AI-assisted development has increased the rate at which teams can produce working code. A team of four can now build and ship things at a pace that would have required eight people two years ago. This is good. The side effect: that same team of four is now operating more services, more surface area, more moving parts than they were before. The product grows faster than the team.
In this environment, operational complexity has a higher cost than it used to. Every hour a four-person team spends debugging a Kubernetes networking issue is a larger fraction of their total capacity than it would be for an eight- person team. The leverage argument for simple infrastructure is stronger now than it was when you could throw people at operational problems.
The teams I see doing the best right now have made a deliberate choice to keep their infrastructure as simple as possible, specifically because they’re moving fast on the product side and they cannot afford to have the infrastructure be a drag. They’ve consciously deferred Kubernetes — “we’ll migrate when we have ten services and actual autoscaling requirements” — and they’re running managed platforms or simple VM deployments in the meantime.
AI is also changing what Kubernetes complexity looks like in practice. Writing Kubernetes YAML is something models are good at — the syntax is well- represented in training data and the structure is predictable. Teams are generating manifests with AI assistance and deploying them without fully understanding what they’ve deployed. This is the vibe coding problem applied to infrastructure: the configuration is locally plausible, the deployment succeeds, and the failure mode only appears under conditions the team didn’t anticipate.
# Generated by AI. Looks reasonable. Has a problem.
apiVersion: apps/v1
kind: Deployment
spec:
replicas: 3
template:
spec:
containers:
- name: api
image: myapp:latest
livenessProbe:
httpGet:
path: /health
port: 8000
initialDelaySeconds: 10
periodSeconds: 5
failureThreshold: 3
# Missing: resources limits and requests
# Missing: readinessProbe (different from liveness)
# Missing: terminationGracePeriodSeconds
# "latest" tag means you don't know what's deployed
Infrastructure-as-code requires the same understanding discipline as application code. Generated YAML that you don’t understand is technical debt with operational consequences.
The question worth asking
Before you adopt Kubernetes, or before you continue running it if you’re already there, the question worth sitting with is this: what problem am I actually solving right now, and is this the right tool for that problem?
Not the problem you anticipate having in two years. Not the problem the company you want to work at is solving. The problem you have today, in your system, with your team, at your scale.

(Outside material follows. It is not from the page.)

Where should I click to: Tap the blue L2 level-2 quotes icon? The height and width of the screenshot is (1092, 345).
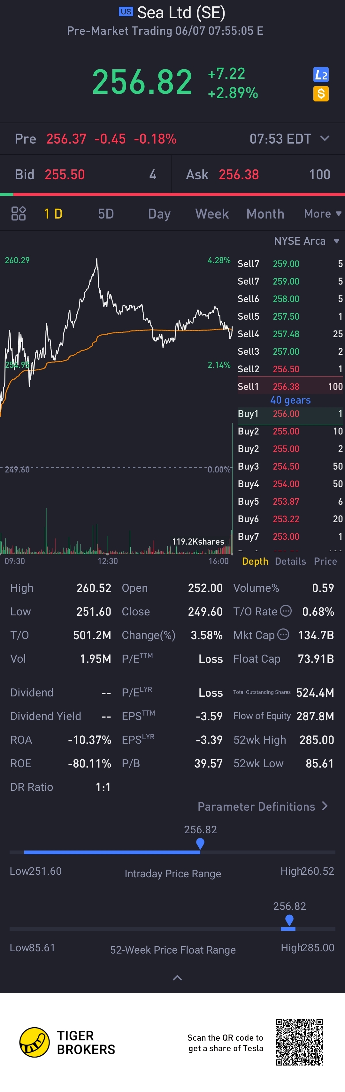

If the answer is “I need to orchestrate dozens of services across multiple availability zones with automatic scaling and rolling deployments and I have a team capable of operating this infrastructure” — Kubernetes is the right answer.
If the answer is “I need to deploy my three services reliably and move fast on the product” — you have simpler options, and using them is not a compromise. It’s an engineering decision that matches the tool to the problem.
The best infrastructure is the infrastructure you don’t have to think about. For most teams at most stages, that’s not Kubernetes.
It might be one day. When that day comes, you’ll know, because you’ll have specific problems that Kubernetes solves and simpler tools don’t. Until then, the boring option is usually the right one.
Resist the pull of impressive technology. Ship the product.